> Problem requirements:
According to the text on Hubbell's impeachment, on what date were the full articles of impeachment filed with the Senate?

━━━ Text excerpt

On January 18, 1853, Ryan told Caleb Cushing that impeachment charges that had been "drawn under the direction of myself and other gentlemen here" had been authored. Hubbell was accused by Ryan of having accepted bribes and having heard cases in circuit court on matters in which he had a personal financial interest. On January 26, William K. Wilson gave State Assembly Speaker Henry L. Palmer a communication signed to "a citizen and elector of the State" which accused Hubbell of "high crimes, misdemeanors, and malfeasances in office." This communication was read in the State Assembly that day. The communication was then, after some discussion, referred to a five-member select committee. On February 23, the select committee reported its recommendation that Hubbell be removed from office, recommending removal by address, a means which would require two-thirds of each house and the approval of the governor. Removal by address would not include a trial stage. However, the State Assembly instead opted to pursue an impeachment, adopting an impeachment resolution. The impeachment resolution was adopted on March 3. A five member Investigating Committee was appointed to author articles of impeachment and present them to the Senate. On March 5, the members of this committee informed the Senate of the impeachment. On March 19, with the redaction of two specifications of the tenth charge, the articles of impeachment were reported to the State Assembly. One March 20, five impeachment managers were appointed by the State Assembly. The full articles of impeachment that contained seventy different specifications were filed with the Senate on March 22, 1853. The articles of impeachment accused Hubbell of such wrongdoings as:
- Accepting bribes (providing a specific allegation that he had taken a $200 loan from a litigant that was never repaid)
- Having intermediaries recommend judgments and notes to him, and then arranging so that he could preside over cases on those matters
- Handing-down criminal sentence below mandatory minimums
- Presiding both in the circuit and supreme courts on cases for which he had acted as attorney
- Making personal use of money paid to the court
- Biased treatment of parties
- Meddling in lawsuits likely to come before his court or already pending before his court, as well as giving advice on such lawsuits
- Immoral use of his position and his influence; an allegation primarily accusing him of suspicious circumstances in which he lured women into rooms hotels and boarding houses for "private interviews"

All alleged misconduct were said to have taken place during Hubbell's first term as a judge.

At the time of the impeachment, the Democratic Party held majorities in both the State Assembly and Senate. The impeachment trial did not see a partisan divide. It nevertheless, became contentious. Historian and reporter A. M. Thompson observed that the trial, "was not an occasion that called for any display of partisanship, and none was shown. Personal prejudice, hatred, jealousy, and rivalry took its place."

On June 13, 1853, at the start of his impeachment trial, Hubbell plead "not guilty". The trial lasted for almost one month, with the local weather seeing very high temperatures and humidity throughout the trial. Ryan acted as a prosecuting attorney, acting on behalf of the State Assembly. Hubbell was defended by Jonathan Earle Arnold and James H. Knowlton. All attorneys were members of the Democratic Party.

━━━━━━
━━━ Provided material

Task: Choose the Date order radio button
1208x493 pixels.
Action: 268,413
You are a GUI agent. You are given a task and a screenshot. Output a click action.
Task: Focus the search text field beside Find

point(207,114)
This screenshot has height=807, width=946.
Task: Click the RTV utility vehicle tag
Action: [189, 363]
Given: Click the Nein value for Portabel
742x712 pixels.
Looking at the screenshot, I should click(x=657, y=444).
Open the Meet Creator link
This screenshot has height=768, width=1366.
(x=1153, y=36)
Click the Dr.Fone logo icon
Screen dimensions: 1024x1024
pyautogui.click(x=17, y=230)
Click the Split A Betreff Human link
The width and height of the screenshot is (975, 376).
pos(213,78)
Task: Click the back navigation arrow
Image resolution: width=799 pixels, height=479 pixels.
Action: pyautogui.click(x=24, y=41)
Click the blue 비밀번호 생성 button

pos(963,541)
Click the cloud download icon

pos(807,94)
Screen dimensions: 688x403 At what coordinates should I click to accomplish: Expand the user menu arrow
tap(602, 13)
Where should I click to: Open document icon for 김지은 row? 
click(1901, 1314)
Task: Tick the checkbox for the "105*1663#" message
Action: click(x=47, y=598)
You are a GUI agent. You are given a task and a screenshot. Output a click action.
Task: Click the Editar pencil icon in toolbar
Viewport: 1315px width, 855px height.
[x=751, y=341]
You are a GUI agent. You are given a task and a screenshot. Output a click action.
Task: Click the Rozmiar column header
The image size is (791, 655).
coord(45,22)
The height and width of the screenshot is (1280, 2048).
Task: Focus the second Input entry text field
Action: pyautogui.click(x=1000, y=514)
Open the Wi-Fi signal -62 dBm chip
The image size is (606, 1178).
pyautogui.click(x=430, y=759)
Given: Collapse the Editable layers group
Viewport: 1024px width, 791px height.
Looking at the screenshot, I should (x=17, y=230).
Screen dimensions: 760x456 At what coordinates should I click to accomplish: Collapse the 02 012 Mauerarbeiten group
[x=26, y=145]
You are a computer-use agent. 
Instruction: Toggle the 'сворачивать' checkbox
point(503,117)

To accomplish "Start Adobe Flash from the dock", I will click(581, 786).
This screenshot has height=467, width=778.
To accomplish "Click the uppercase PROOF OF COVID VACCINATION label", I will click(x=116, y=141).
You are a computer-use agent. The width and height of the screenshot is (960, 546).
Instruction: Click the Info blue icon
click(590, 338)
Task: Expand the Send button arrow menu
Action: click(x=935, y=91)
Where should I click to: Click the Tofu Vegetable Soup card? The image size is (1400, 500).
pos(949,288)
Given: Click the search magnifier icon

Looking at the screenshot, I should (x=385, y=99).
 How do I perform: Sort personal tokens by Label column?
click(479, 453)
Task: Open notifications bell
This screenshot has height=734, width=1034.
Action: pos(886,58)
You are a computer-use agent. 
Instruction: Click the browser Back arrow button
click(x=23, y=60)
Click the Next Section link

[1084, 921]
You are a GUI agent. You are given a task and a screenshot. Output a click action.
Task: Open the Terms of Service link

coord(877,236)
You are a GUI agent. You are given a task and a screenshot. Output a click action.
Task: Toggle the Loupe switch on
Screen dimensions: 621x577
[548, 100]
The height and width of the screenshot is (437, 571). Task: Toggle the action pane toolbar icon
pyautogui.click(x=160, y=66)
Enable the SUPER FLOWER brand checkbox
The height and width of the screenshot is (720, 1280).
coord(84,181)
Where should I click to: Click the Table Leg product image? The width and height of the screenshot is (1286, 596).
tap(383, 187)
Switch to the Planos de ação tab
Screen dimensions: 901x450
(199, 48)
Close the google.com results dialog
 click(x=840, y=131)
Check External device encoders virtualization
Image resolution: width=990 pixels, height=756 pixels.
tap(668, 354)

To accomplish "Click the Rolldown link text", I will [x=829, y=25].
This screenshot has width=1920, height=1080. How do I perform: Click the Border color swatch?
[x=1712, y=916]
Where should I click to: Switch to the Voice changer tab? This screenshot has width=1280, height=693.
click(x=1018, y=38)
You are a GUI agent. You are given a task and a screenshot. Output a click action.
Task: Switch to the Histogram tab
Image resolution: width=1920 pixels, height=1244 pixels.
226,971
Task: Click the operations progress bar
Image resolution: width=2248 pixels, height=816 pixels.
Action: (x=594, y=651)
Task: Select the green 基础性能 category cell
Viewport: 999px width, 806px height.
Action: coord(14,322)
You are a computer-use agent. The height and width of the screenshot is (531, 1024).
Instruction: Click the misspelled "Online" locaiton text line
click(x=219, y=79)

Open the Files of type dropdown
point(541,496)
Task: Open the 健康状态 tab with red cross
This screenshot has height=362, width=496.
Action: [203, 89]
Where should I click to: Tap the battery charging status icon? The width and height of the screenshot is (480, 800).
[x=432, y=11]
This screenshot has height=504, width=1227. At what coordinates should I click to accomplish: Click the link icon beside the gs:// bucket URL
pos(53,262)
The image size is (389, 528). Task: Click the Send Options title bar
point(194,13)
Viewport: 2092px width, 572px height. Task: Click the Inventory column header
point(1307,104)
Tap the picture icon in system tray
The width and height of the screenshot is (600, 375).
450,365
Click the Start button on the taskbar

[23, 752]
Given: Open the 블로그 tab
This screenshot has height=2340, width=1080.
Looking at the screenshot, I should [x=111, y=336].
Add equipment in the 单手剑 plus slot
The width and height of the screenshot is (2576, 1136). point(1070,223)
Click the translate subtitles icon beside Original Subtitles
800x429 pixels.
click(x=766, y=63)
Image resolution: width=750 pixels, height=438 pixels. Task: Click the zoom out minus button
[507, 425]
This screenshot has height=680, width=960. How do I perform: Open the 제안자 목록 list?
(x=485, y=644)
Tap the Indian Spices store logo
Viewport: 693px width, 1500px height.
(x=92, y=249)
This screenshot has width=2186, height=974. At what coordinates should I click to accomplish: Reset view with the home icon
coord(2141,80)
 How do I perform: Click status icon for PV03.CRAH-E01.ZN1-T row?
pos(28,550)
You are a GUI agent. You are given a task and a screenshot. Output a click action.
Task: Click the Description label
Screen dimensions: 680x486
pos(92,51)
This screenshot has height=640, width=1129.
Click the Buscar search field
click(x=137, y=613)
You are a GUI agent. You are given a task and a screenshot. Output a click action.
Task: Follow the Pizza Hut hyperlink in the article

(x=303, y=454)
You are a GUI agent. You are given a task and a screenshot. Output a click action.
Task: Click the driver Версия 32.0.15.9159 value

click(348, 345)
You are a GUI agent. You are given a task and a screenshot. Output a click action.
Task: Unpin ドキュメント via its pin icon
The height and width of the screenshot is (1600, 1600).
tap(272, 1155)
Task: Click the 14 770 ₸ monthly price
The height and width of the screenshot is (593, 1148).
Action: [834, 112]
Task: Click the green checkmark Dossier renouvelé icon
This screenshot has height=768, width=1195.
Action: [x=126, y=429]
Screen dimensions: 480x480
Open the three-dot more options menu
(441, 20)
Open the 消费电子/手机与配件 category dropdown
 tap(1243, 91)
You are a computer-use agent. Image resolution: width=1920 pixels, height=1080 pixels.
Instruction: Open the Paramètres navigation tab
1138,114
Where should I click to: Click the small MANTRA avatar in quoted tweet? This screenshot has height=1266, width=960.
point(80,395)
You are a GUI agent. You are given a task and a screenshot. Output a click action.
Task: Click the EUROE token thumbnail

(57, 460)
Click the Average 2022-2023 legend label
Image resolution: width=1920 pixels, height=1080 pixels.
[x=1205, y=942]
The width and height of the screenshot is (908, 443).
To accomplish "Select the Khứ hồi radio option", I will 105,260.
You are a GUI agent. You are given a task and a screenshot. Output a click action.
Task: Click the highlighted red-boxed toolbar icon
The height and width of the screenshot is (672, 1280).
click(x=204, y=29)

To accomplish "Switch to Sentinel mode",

━━━━━━

> Output for this exercise:
March 22, 1853.